Work instructions: Please print the line that holds "This screenshot has width=940, height=603." and each line after it to the end of the data, word for word, without any pictures.

----

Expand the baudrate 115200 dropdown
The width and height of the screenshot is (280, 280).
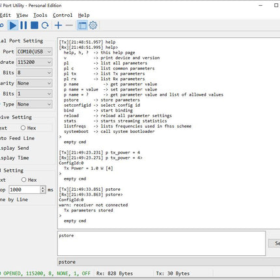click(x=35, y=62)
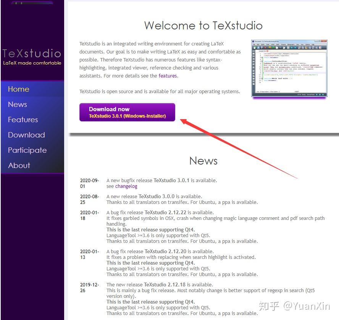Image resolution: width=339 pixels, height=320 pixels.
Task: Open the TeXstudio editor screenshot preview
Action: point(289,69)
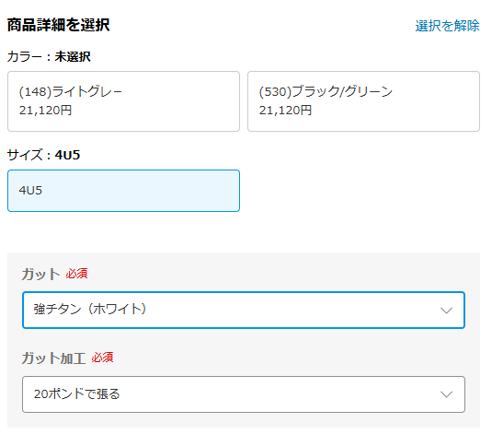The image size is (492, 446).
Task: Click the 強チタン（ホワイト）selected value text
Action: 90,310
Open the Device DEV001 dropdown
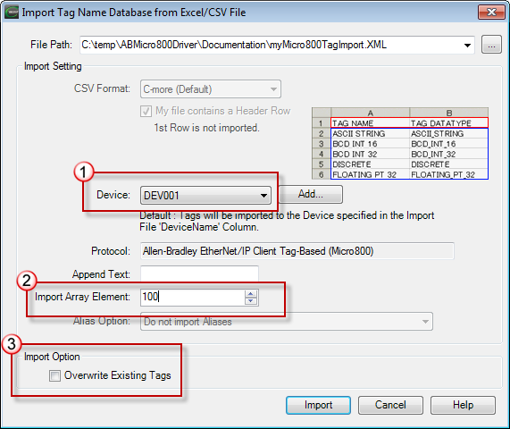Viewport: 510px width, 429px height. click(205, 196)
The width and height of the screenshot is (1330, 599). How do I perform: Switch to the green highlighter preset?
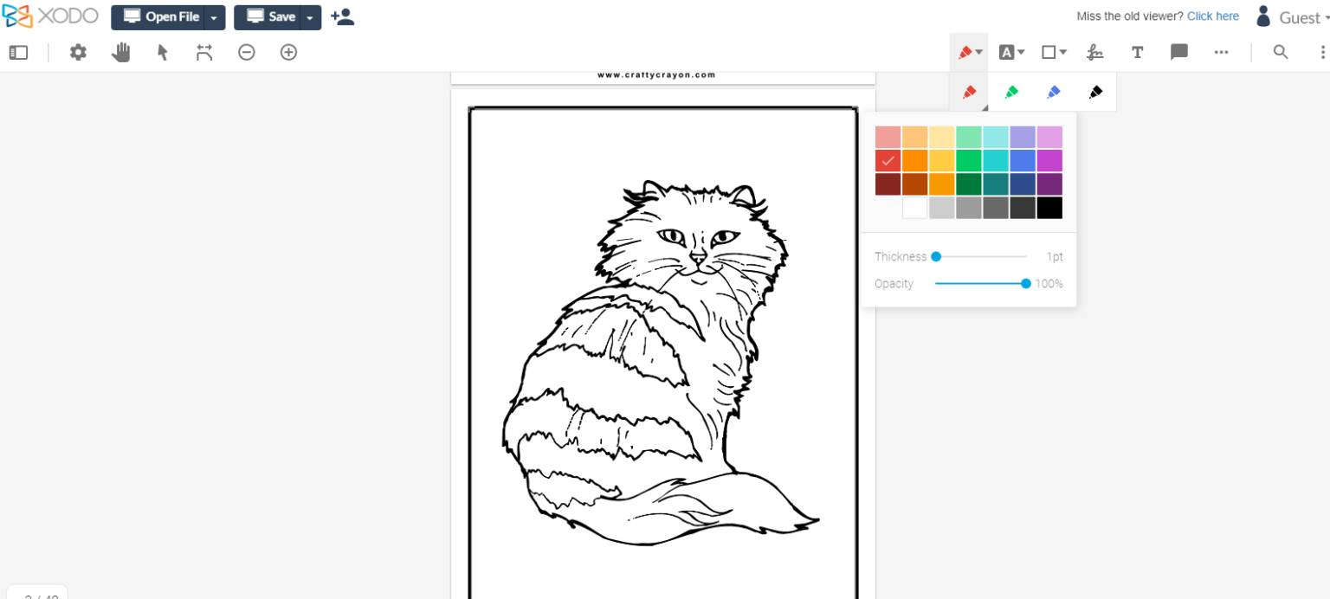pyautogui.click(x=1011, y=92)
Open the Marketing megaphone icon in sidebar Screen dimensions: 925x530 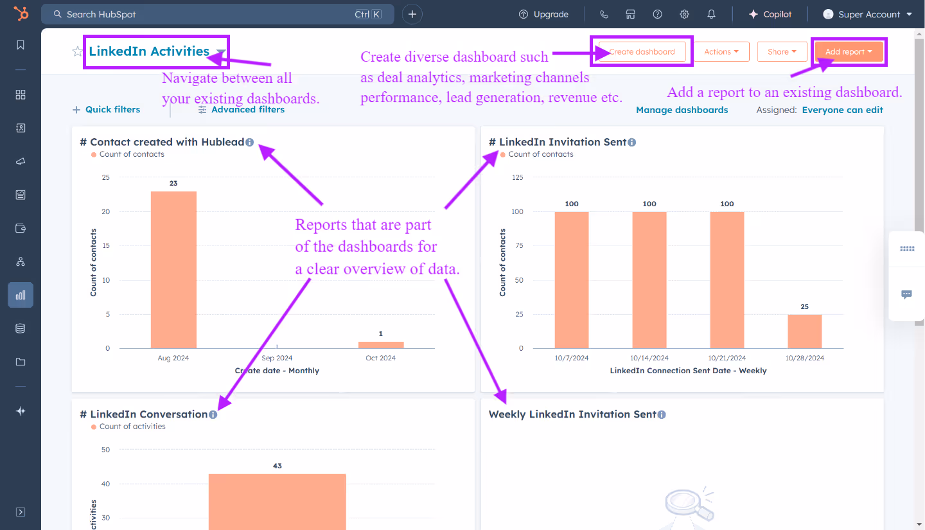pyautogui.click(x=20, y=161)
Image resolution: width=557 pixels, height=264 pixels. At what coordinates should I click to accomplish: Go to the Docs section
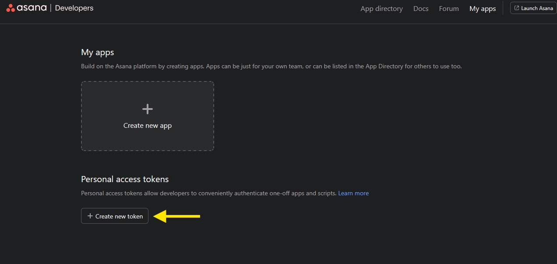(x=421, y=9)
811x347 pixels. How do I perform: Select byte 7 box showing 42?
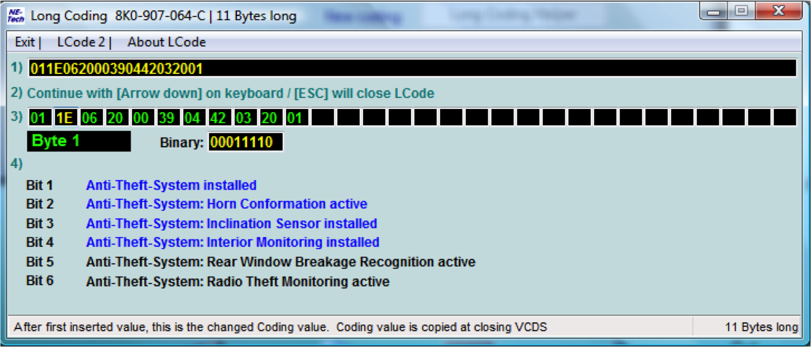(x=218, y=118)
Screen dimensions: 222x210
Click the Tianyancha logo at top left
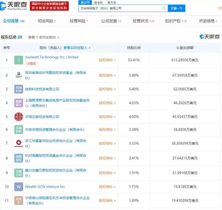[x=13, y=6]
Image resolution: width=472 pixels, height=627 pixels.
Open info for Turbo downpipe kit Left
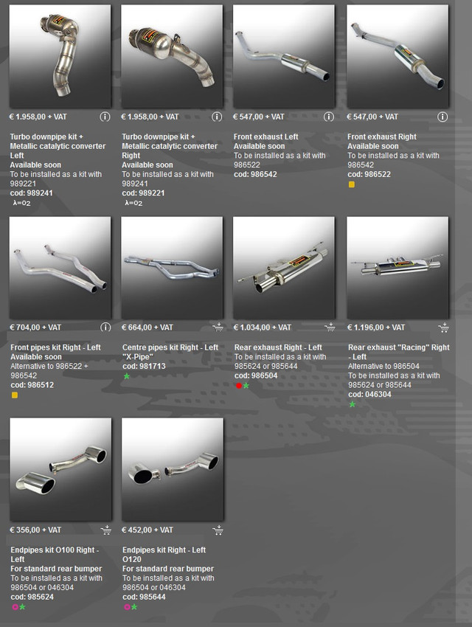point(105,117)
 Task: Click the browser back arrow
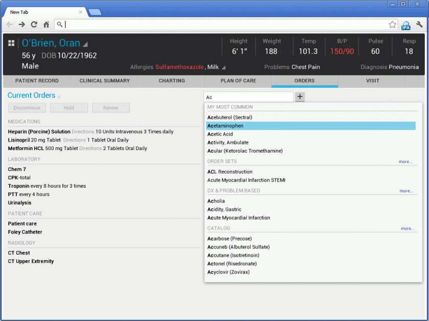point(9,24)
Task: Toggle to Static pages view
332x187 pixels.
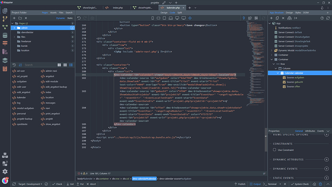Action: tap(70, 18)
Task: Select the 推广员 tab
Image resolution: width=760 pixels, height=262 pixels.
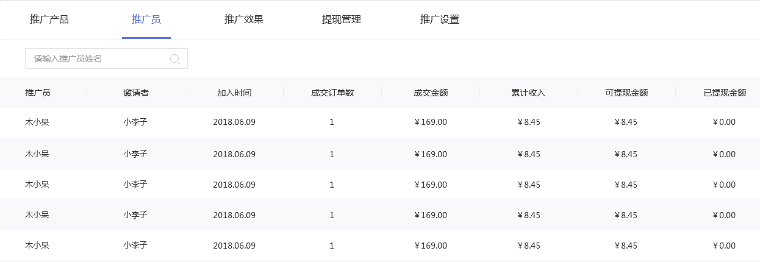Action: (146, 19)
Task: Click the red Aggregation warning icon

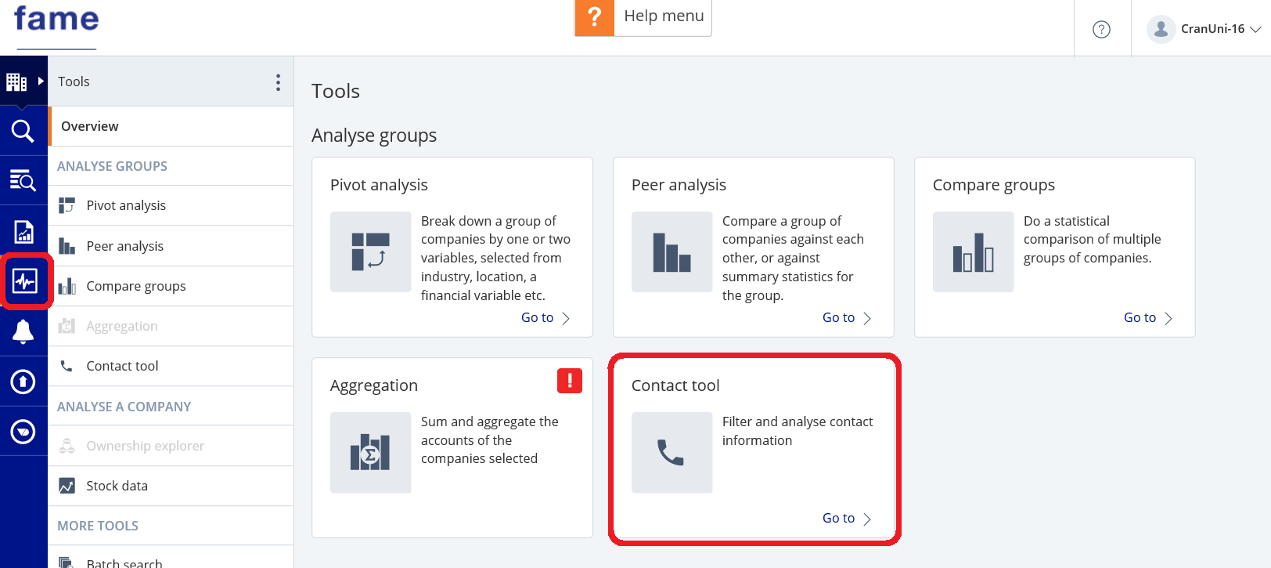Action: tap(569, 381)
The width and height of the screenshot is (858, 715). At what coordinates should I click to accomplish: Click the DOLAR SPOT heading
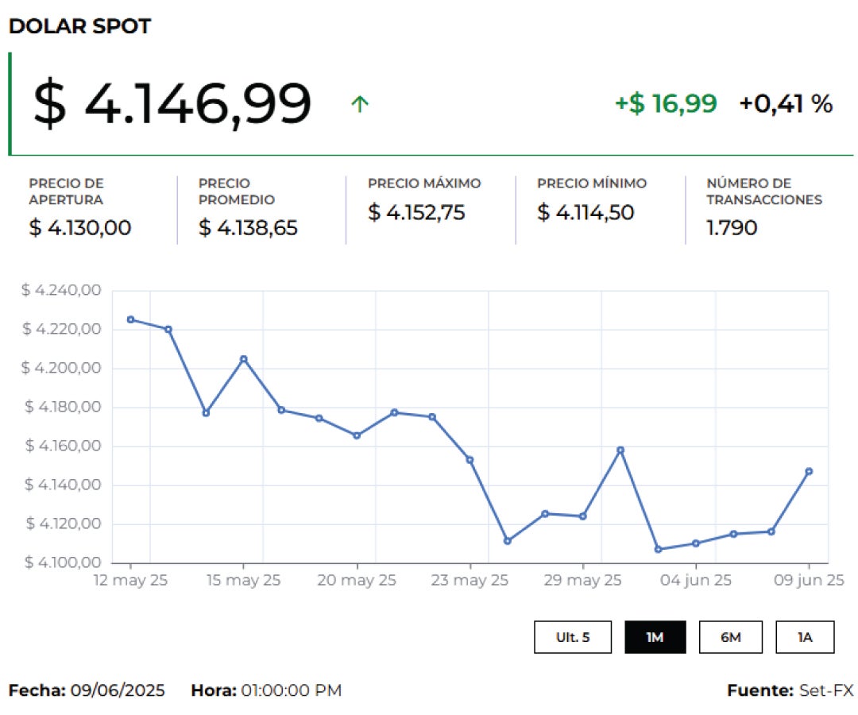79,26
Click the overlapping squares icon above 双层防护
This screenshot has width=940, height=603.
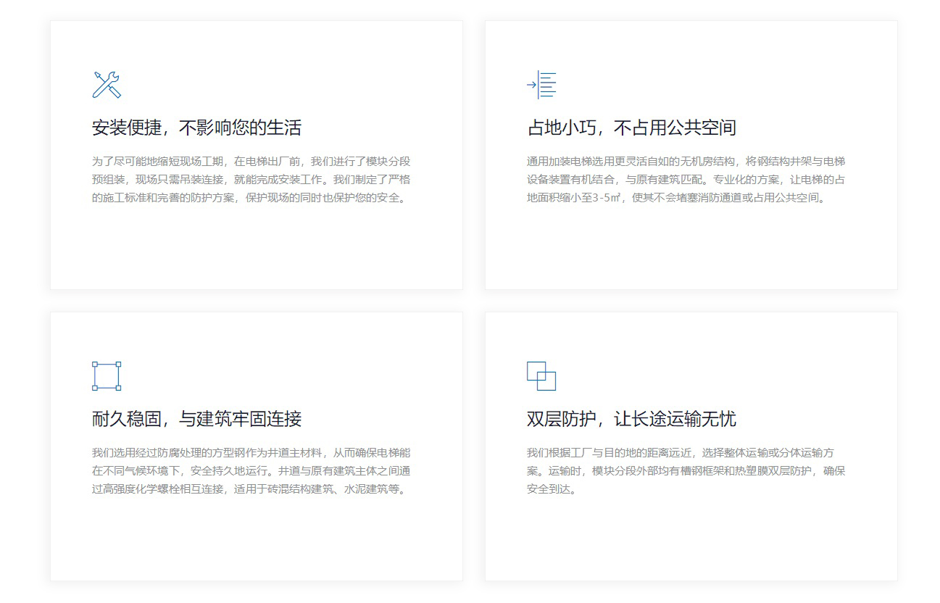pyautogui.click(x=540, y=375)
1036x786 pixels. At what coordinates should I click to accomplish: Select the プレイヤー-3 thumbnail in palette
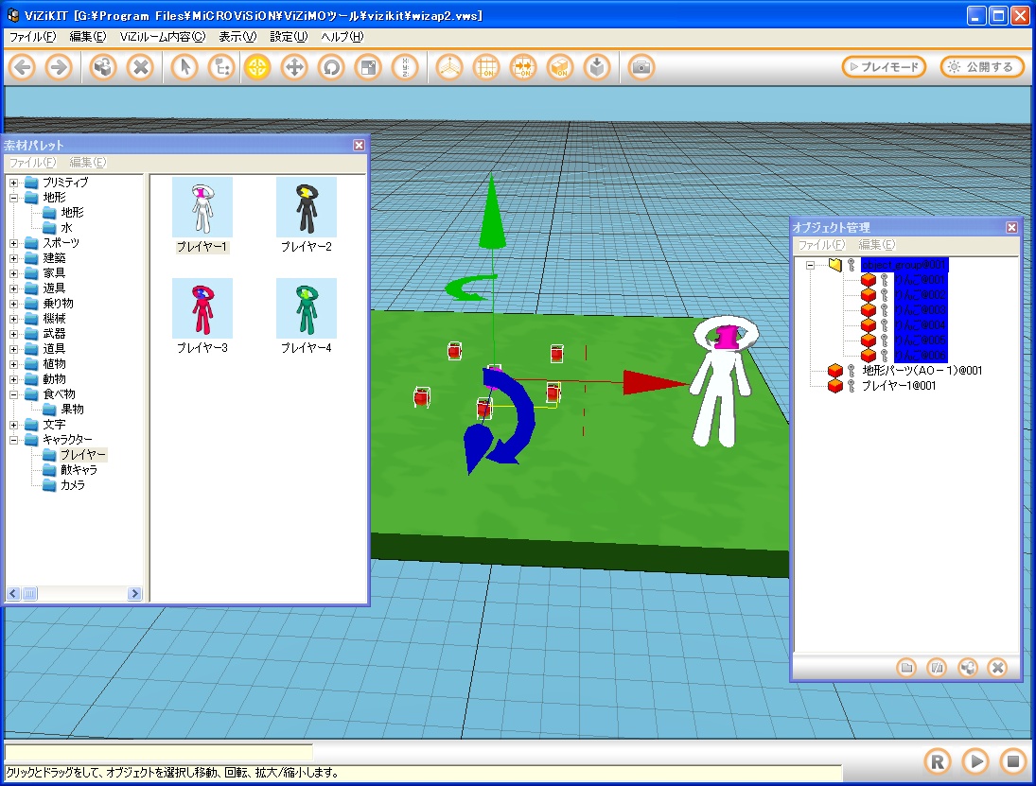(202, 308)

----

Worked solution:
This screenshot has width=940, height=603.
pyautogui.click(x=540, y=375)
1036x786 pixels. At what coordinates should I click to accomplish: Select the プレイヤー-3 thumbnail in palette
(202, 308)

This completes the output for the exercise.